### EXERCISE BRIEF
Restate word for word the entries below, starting with the line with "Tricou femei Travel T (26, 1920)" and continuing through the line with "[Tricou femei Essential T Culoare green". Include both of those lines and no others.

### DATASET RECORDS
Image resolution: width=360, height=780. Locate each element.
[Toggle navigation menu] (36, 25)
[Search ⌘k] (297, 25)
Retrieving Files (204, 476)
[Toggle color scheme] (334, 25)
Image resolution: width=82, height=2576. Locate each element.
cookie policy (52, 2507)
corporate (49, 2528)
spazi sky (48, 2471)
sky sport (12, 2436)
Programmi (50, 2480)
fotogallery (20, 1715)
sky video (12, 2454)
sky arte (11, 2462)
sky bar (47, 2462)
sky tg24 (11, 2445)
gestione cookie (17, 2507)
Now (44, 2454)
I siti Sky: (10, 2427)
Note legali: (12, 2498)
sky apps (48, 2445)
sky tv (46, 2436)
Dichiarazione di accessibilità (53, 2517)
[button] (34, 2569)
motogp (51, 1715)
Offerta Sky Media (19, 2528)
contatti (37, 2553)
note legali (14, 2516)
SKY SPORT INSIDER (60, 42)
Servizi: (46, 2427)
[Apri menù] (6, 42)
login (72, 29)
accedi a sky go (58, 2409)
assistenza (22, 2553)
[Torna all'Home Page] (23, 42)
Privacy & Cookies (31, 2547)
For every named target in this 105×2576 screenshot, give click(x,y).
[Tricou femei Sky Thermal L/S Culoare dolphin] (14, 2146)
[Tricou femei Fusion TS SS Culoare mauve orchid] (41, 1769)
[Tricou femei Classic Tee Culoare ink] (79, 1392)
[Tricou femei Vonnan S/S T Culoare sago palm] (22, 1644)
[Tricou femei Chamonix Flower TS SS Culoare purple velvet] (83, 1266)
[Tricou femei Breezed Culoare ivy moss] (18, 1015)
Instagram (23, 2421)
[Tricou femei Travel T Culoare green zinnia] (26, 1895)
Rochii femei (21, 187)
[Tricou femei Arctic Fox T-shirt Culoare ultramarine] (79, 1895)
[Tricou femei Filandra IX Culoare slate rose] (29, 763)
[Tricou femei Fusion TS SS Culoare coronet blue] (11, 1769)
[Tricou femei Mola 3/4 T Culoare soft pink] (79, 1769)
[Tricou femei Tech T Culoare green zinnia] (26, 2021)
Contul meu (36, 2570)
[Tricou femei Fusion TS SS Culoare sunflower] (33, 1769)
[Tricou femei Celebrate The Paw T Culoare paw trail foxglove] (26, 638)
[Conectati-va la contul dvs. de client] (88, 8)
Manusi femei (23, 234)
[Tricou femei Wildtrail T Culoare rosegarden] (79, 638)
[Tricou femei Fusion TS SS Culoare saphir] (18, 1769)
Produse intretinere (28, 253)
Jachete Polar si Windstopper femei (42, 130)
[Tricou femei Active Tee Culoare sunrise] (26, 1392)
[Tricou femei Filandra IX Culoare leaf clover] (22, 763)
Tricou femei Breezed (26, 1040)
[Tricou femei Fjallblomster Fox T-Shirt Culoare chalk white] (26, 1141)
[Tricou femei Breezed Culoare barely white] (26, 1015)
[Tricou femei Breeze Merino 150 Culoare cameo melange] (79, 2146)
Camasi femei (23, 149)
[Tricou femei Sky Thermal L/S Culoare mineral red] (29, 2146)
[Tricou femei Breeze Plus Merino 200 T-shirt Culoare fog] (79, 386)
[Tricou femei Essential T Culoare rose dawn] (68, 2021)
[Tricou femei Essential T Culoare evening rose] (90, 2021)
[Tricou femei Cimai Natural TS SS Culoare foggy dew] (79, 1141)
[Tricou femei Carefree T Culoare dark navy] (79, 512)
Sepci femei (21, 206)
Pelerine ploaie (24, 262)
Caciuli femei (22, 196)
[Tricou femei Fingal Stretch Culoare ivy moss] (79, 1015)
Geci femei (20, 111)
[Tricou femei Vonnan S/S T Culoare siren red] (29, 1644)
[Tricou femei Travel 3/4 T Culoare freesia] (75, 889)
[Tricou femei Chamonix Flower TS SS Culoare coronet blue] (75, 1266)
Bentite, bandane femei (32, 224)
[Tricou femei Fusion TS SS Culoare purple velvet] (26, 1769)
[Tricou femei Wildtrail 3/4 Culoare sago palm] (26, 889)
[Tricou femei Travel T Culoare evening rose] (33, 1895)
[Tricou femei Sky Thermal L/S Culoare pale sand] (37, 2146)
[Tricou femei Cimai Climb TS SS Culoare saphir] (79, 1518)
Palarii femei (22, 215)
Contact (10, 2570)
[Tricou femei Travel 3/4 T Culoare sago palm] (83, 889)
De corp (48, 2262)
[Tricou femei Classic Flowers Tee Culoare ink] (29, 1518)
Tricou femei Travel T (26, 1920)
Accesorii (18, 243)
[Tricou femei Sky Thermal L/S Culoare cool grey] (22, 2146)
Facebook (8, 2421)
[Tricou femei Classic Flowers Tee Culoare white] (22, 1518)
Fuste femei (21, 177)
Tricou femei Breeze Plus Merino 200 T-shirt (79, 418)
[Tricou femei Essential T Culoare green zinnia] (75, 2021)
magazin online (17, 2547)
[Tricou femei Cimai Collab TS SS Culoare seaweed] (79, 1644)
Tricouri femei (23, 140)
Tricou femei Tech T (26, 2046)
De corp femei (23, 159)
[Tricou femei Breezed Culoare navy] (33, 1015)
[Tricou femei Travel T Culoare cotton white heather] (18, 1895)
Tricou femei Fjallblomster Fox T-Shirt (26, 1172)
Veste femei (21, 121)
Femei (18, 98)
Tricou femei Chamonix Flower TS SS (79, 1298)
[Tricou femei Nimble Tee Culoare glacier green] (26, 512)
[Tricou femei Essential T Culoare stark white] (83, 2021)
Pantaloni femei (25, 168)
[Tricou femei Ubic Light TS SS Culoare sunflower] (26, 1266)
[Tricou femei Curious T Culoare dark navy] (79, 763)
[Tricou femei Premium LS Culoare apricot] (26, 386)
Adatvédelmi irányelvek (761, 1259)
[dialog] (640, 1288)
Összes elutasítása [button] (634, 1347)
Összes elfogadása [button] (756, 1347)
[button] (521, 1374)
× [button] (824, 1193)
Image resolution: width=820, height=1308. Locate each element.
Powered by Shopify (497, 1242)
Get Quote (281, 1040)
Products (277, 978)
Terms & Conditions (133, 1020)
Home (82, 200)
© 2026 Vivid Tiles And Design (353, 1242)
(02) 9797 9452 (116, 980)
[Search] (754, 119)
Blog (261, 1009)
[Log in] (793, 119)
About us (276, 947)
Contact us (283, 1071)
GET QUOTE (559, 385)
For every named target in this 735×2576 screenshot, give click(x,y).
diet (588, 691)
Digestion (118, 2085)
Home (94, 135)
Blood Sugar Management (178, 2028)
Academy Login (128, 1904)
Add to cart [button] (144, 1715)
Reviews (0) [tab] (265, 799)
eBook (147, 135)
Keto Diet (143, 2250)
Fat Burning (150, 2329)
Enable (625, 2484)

### RESPONSE TO THE EXERCISE
Tricou femei Travel T (26, 1920)
Accesorii (18, 243)
[Tricou femei Sky Thermal L/S Culoare cool grey] (22, 2146)
Facebook (8, 2421)
[Tricou femei Classic Flowers Tee Culoare white] (22, 1518)
Fuste femei (21, 177)
Tricou femei Breeze Plus Merino 200 T-shirt (79, 418)
[Tricou femei Essential T Culoare green zinnia] (75, 2021)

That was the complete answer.